___ DATA LINES ___

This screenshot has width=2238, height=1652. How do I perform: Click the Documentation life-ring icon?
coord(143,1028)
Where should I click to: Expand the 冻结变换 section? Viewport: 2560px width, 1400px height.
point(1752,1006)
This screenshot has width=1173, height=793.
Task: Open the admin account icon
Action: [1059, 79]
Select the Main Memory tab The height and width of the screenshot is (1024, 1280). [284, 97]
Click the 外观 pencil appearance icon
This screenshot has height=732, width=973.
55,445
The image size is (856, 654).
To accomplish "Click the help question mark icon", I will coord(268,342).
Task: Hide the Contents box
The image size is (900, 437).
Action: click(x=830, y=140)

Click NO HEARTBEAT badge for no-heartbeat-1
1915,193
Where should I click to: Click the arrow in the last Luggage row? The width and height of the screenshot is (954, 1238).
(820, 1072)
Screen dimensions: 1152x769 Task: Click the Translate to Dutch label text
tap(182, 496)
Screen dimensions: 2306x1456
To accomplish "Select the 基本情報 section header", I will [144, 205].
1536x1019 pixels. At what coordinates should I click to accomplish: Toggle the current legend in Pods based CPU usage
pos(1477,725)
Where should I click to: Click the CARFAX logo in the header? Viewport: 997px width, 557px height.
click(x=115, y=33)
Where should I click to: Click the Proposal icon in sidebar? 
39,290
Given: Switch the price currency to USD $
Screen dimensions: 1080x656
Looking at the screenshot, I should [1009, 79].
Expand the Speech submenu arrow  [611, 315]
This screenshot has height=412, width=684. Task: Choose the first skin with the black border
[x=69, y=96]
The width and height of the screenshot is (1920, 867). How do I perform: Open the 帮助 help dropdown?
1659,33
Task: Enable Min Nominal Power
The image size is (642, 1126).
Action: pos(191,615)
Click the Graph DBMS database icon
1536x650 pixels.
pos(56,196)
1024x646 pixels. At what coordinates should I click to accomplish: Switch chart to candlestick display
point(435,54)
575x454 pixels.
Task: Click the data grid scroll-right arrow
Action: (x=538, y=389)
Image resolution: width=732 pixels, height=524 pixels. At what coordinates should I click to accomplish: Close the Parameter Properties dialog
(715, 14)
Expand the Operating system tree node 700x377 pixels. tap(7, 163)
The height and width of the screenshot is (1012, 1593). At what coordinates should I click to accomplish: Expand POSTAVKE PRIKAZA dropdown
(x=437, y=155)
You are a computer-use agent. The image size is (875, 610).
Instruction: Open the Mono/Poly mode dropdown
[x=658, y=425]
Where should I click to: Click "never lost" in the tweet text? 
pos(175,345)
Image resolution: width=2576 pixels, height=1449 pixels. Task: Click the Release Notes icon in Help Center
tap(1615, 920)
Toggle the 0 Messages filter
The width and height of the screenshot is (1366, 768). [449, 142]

___

STATED PROBLEM »
Please copy out the material word for word, starting at its first line and ending at the line that contains "pos(1477,725)".

REPLY »
This screenshot has width=2238, height=1652. How do I perform: Click the Documentation life-ring icon?
coord(143,1028)
Where should I click to: Expand the 冻结变换 section? Viewport: 2560px width, 1400px height.
point(1752,1006)
This screenshot has width=1173, height=793.
Task: Open the admin account icon
Action: [1059, 79]
Select the Main Memory tab The height and width of the screenshot is (1024, 1280). [284, 97]
Click the 外观 pencil appearance icon
This screenshot has height=732, width=973.
55,445
The image size is (856, 654).
To accomplish "Click the help question mark icon", I will coord(268,342).
Task: Hide the Contents box
The image size is (900, 437).
Action: click(x=830, y=140)

Click NO HEARTBEAT badge for no-heartbeat-1
1915,193
Where should I click to: Click the arrow in the last Luggage row? The width and height of the screenshot is (954, 1238).
(820, 1072)
Screen dimensions: 1152x769 Task: Click the Translate to Dutch label text
tap(182, 496)
Screen dimensions: 2306x1456
To accomplish "Select the 基本情報 section header", I will [144, 205].
1536x1019 pixels. At what coordinates should I click to accomplish: Toggle the current legend in Pods based CPU usage
pos(1477,725)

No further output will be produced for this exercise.